El director arqueó las cejas por primera vez.

—Y además —prosiguió Ignatious—, celebraré una conferencia en Londres e informaré a la prensa mundial del disgusto del jefe del Estado de mi país por la actitud de este banco. Estoy seguro de que en cuanto se haga público, muchos de sus clientes preferirán cancelar sus cuentas, en tanto que otros que les consideraban un buen refugio, tal vez crean necesario buscarse otro.

El ministro esperó, pero el director guardó silencio.

—Pues no me deja usted ninguna alternativa —concluyó Ignatious, levantándose.

El director le tendió la mano, suponiendo que finalmente la entrevista concluía, pero vio horrorizado que Ignatious se llevaba la mano al bolsillo de la chaqueta y sacaba una pistola pequeña. Los dos banqueros suizos se quedaron paralizados cuando el ministro nigeriano de Economía y Hacienda dio un paso hacia el director y le puso el cañón de la pistola en la sien.

—Necesito esos nombres, señor Gerber. Y ya habrá comprendido usted que no me detendré ante nada. Si no me los da inmediatamente, le vuelo la tapa de los sesos. ¿Me ha entendido?

El director asintió con un levísimo cabeceo y se le llenó la frente de sudor.

—Y después a él —dijo Ignatious, señalando con un gesto al joven ayudante, que permanecía mudo y paralizado a pocos pasos.

—Deme los nombres de todos los nigerianos que tienen cuenta en este banco —dijo tranquilamente Ignatious, dirigiéndose al joven— o dispararé y podrá ver los sesos de su jefe esparcidos sobre su preciosa alfombra. Inmediatamente, ¿me oye? —añadió con aspereza.

El joven miró a su jefe, que pese a estar temblando, articuló con toda claridad:

—Non, Pierre, jamáis.

D’accord —repuso el ayudante en un susurro.

—No podrán decir que no les he dado todas las oportunidades.

Ignatious amartilló el arma.

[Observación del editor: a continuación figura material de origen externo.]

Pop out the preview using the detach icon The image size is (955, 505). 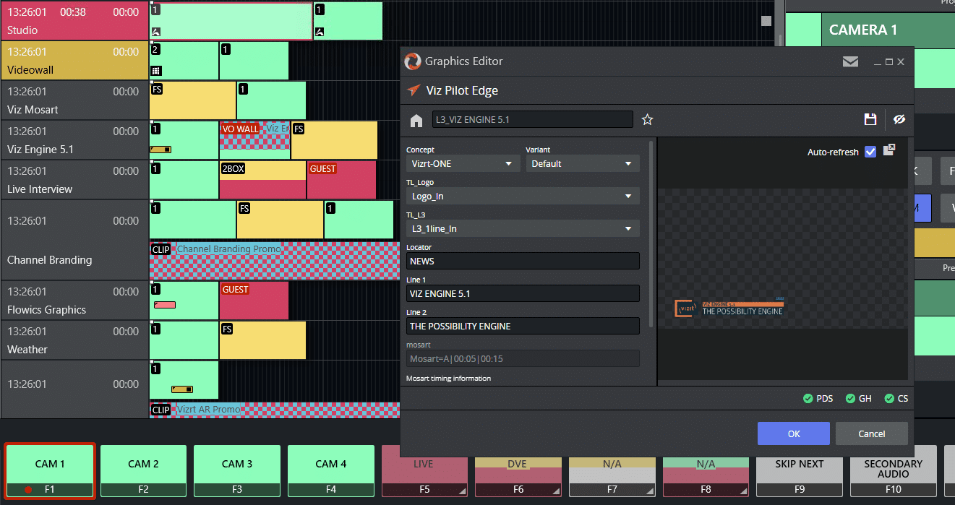click(890, 150)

Al director le corría ahora el sudor por la cara, y el joven, aterrado, tuvo que volverse para no mirar, esperando el disparo.

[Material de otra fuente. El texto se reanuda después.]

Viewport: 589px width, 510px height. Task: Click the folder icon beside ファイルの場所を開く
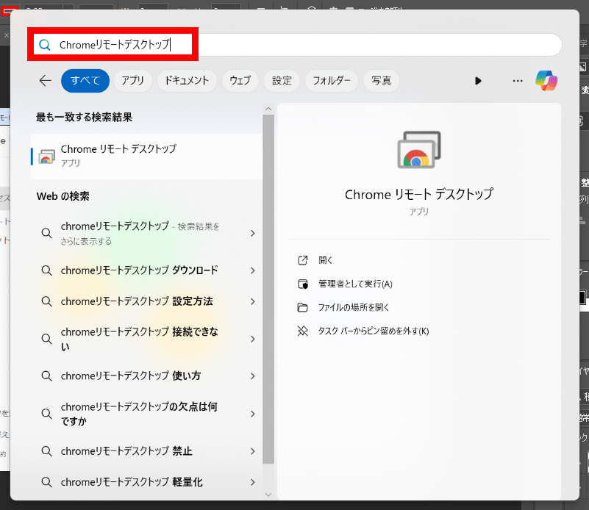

—Excelente —dijo Ignatious, retirando el arma de la cabeza del director y guardándosela de nuevo en el bolsillo.

Los dos banqueros seguían temblando mudos de miedo. El ministro alzó del suelo su raída cartera y la colocó en la mesita de cristal. Accionó los cierres y la tapa saltó con un chasquido.

Los dos banqueros contemplaron las hileras pulcramente empaquetadas de billetes de cien dólares. La cartera estaba llena hasta el último milímetro. El director calculó rápidamente que habría unos cinco millones de dólares.

—Querría saber —dijo Ignatious— qué debo hacer para abrir una cuenta en su banco.